■ Material provided
+++++
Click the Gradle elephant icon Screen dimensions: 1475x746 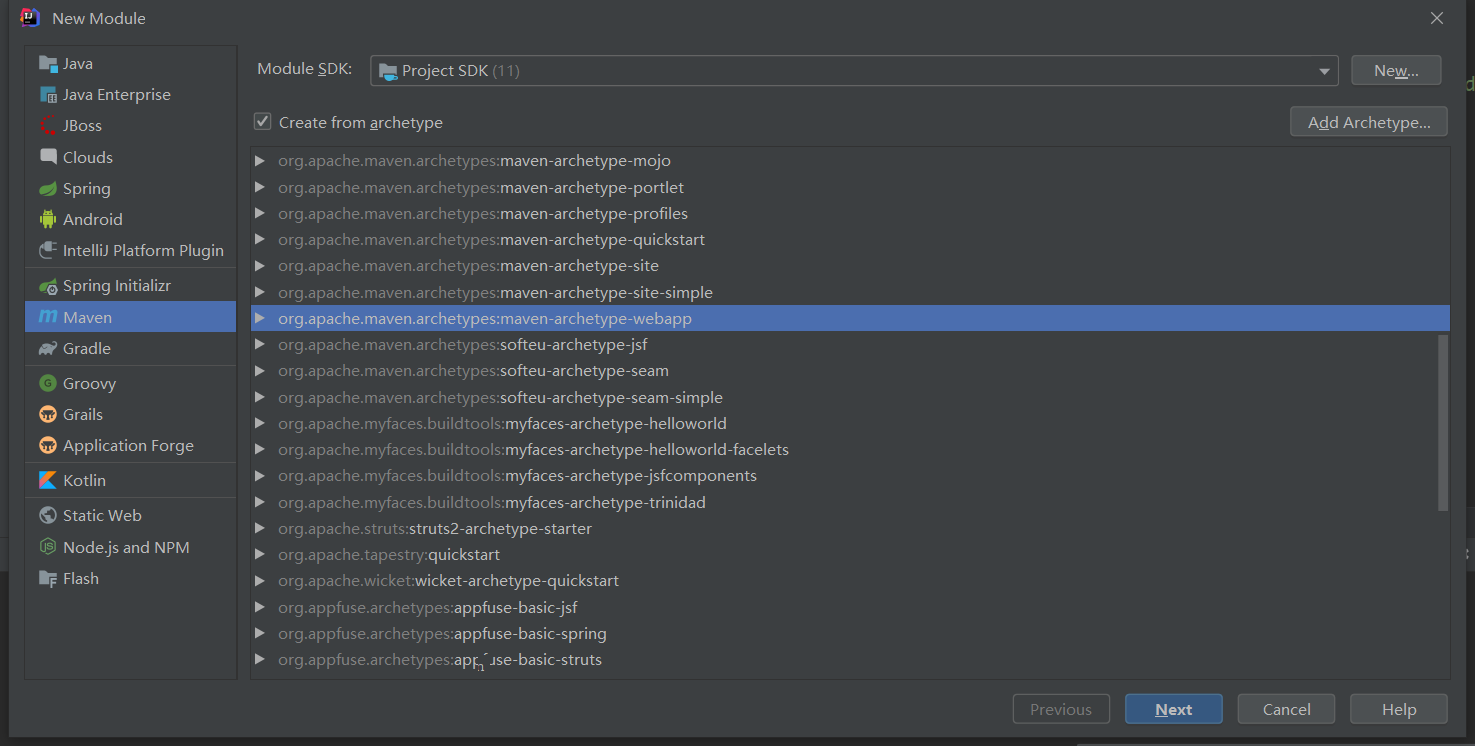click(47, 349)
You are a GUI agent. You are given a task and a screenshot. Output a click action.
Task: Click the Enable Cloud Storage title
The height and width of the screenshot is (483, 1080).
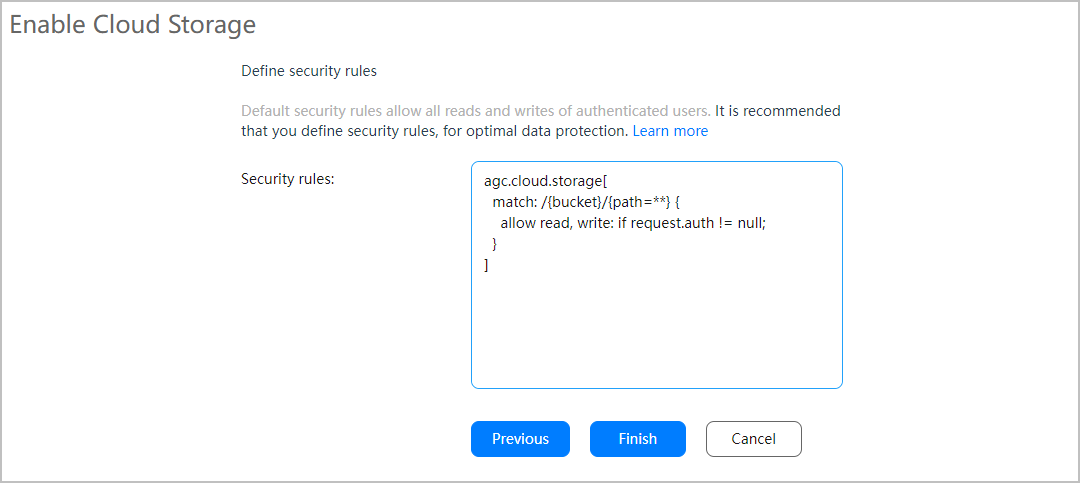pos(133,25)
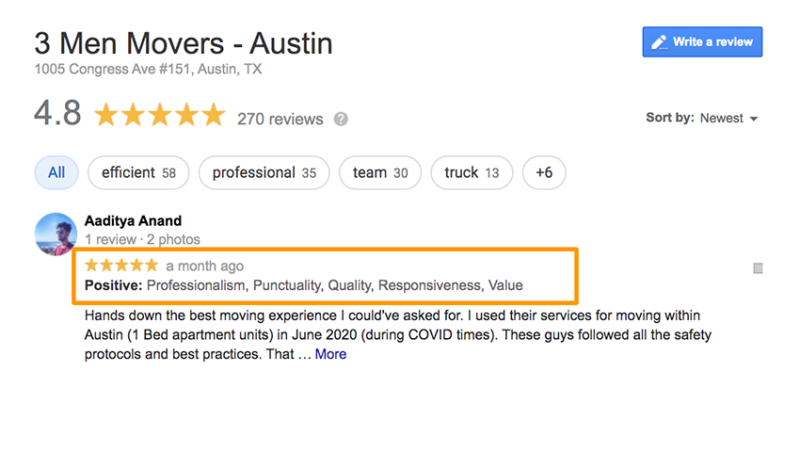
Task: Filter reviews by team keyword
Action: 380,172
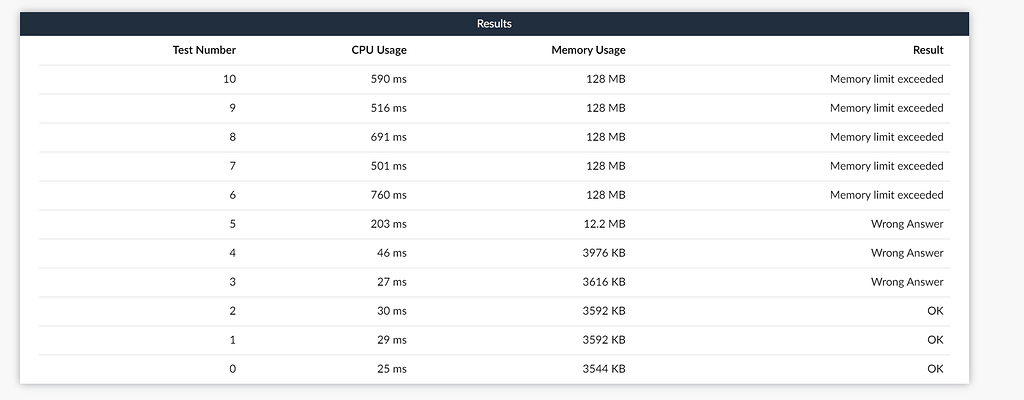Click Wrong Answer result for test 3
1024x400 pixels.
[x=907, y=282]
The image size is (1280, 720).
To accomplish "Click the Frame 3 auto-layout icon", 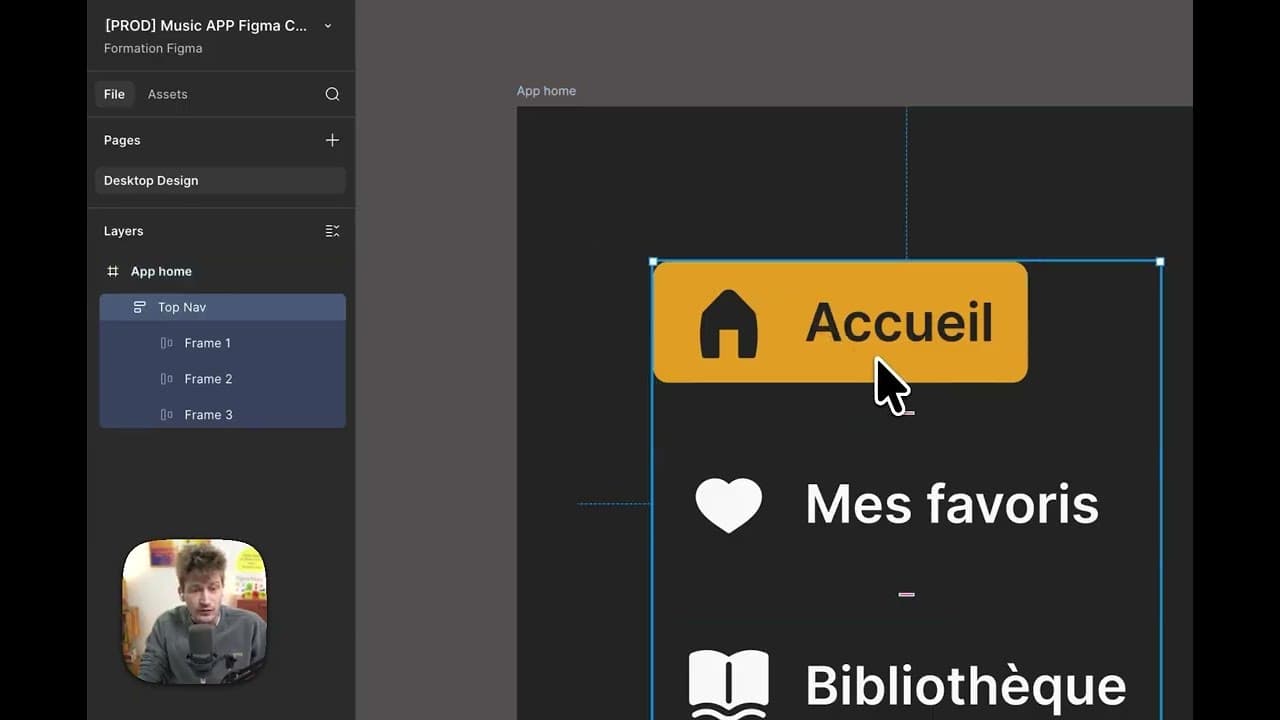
+++++
■ Task to carry out
Copy the items word for word, starting at the line containing "The image size is (1280, 720)." and running through the last of the items, with both ends included. Leave the pictures out.

■ Written solution
The image size is (1280, 720).
To accomplish "Click the Frame 3 auto-layout icon", 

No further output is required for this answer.